1. The Concept of Data-Based Modeling (Neuer, Sandfeld, McClarren)

Data-based vs. First-Principle Models: In engineering, we traditionally rely on first-principle models (bottom-up, derived from axioms like Newton’s laws). Machine Learning introduces data-based modeling (top-down), where the model is extracted from observed process data.
Traceability (White, Grey, Black Boxes): First-principle models are “White-Box” (fully explainable). ML models are often labeled “Black-Box,” though techniques for “Grey-Box” (hybrid) and explainability are emerging to build scientific trust.
Overfitting: A historical perspective (Sandfeld) shows that even Aristotle’s 56-sphere model of the heavens was a form of overfitting—being too complex for the task at hand.

2. Foundations of Data (Neuer, Bishop)

Data Types: Nominal (names/categories), Ordinal (ordered), Cardinal (numeric), and Binary.
Scales: Nominal, Ordinal, Interval (e.g., Celsius), and Ratio (e.g., Kelvin with absolute zero). Understanding the scale is critical for correct normalization and interpretation.
Units and Uncertainty: Experimental data is meaningless without units and an estimation of measurement uncertainty.

3. Materials Science Specifics (ML-PC index, Sandfeld)

The PSPP Paradigm: Processing–Structure–Property–Performance forms a dependency graph. Materials data is inherently multi-scale and multi-modal (images, spectra, logs).
Experimental Noise: Unlike “clean” toy datasets, materials data contains physical noise, sampling artifacts (aliasing), and biases from instrument resolution.
Data Scarcity: Obtaining high-quality materials data is slow and expensive, making standard “big data” approaches often inapplicable.

90-Minute Lecture Strategy (50 Slides)

Part 1: Introduction & Philosophy (Slides 1-10)

Course goals and the AI 4 Materials program.
The “Hype Cycle” vs. Reality in scientific AI.
Why now? The convergence of high-throughput experiments, simulation, and ML.

Part 2: Models in Engineering (Slides 11-20)

Defining a “Model”: Prediction vs. Explanation.
First-Principles (physics-based) vs. Data-Driven approaches.
The Black-Box stigma and the move toward White-Box ML.

Part 3: What Makes Materials Data Special? (Slides 21-35)

The PSPP Chain as a data graph.
Types of data: Micrographs (pixels), EBSD (orientations), EDS (spectra), Process logs (time-series).
The “Small Data” problem in Materials Science.
Physical Priors: How physics limits the possible data space.

Part 4: Data Foundations & Quality (Slides 36-45)
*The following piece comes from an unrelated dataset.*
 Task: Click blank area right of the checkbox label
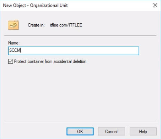[115, 62]
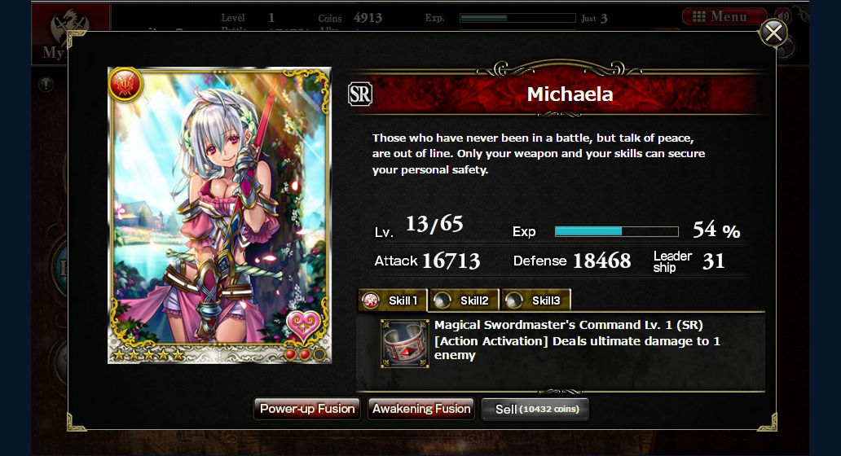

Categorizing data: Nominal, Ordinal, Cardinal.
The critical role of Metadata and Units.
Measurement uncertainty and its propagation into ML models.
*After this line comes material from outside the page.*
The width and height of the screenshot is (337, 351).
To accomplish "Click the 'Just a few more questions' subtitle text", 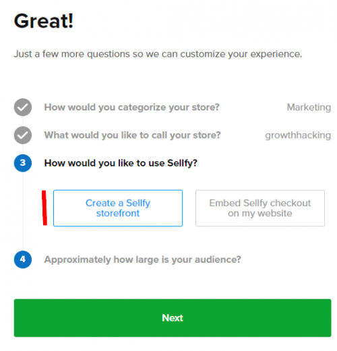I will click(x=158, y=54).
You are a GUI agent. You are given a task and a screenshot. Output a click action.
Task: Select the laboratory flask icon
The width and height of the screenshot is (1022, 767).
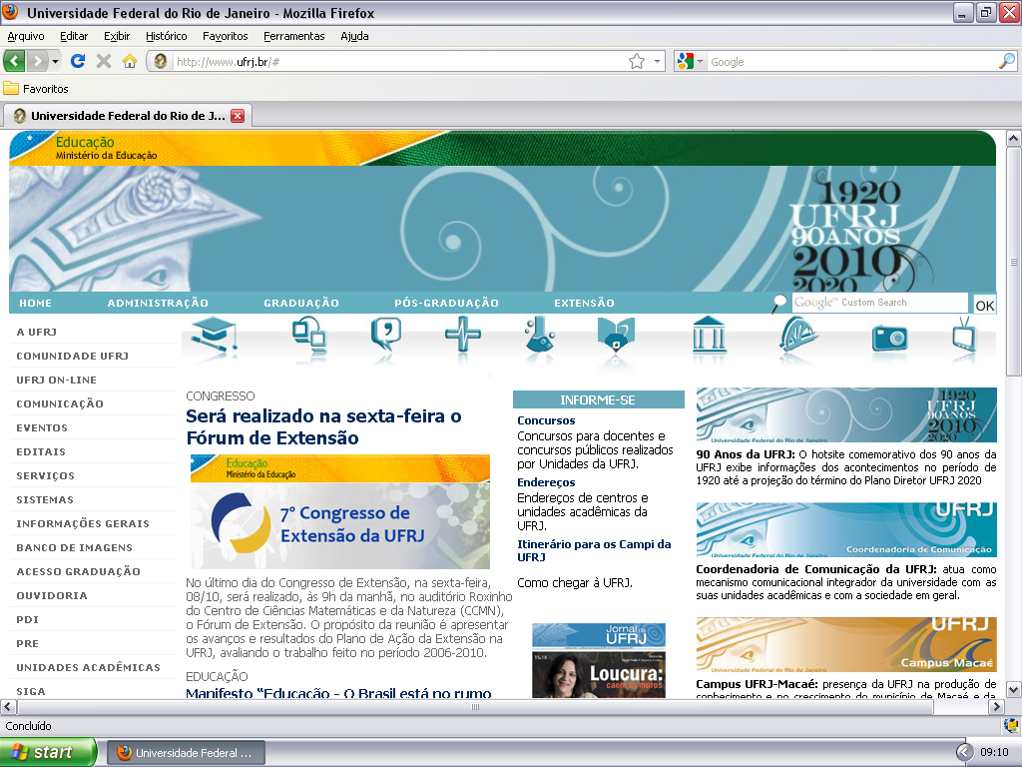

Part 5: The CRISP-DM Workflow for Labs (Slides 46-50)

Adapting the industrial standard to the materials lab.
From “Scientific Understanding” to “Deployment” in production.
Correlation != Causality (The Ice Cream and Crime rate example).
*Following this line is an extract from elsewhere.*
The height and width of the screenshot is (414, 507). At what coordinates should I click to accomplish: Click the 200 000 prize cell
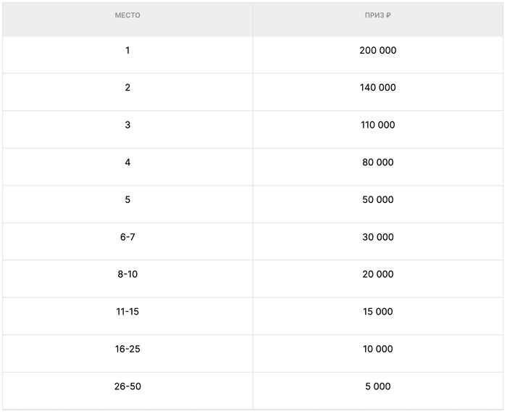click(x=378, y=51)
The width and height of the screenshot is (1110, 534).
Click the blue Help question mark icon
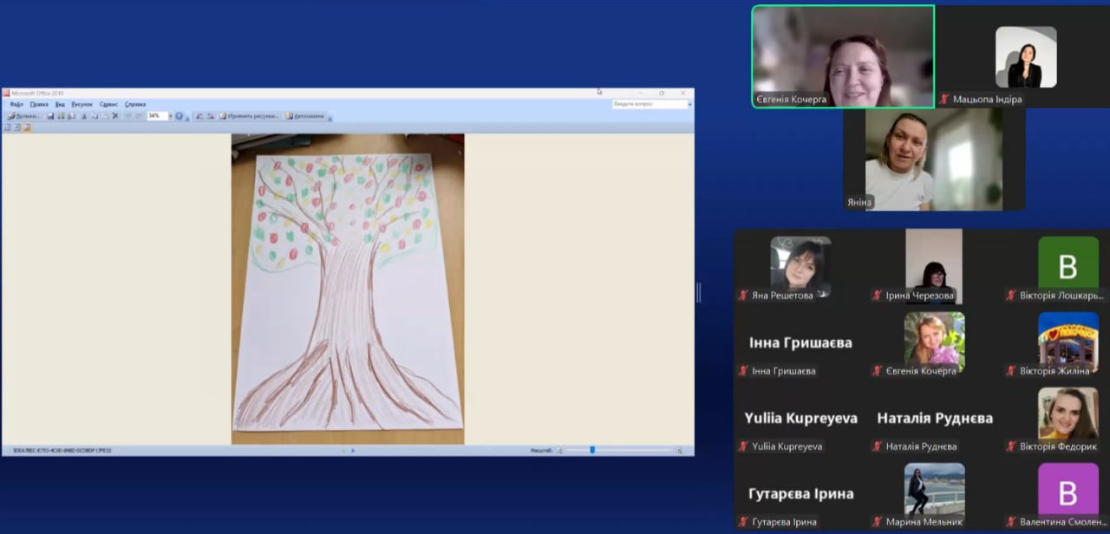(x=180, y=115)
Quarto Website Update (Summary)

Summary for ML-PC Week 1:
This unit introduces the transition from classical physics-based modeling to data-driven discovery in materials science. We explore the unique challenges of experimental materials data, including its multi-modal nature, high acquisition cost, and the fundamental Processing-Structure-Property-Performance (PSPP) relationships. Key concepts include data scales, measurement uncertainty, and the CRISP-DM process adapted for scientific workflows.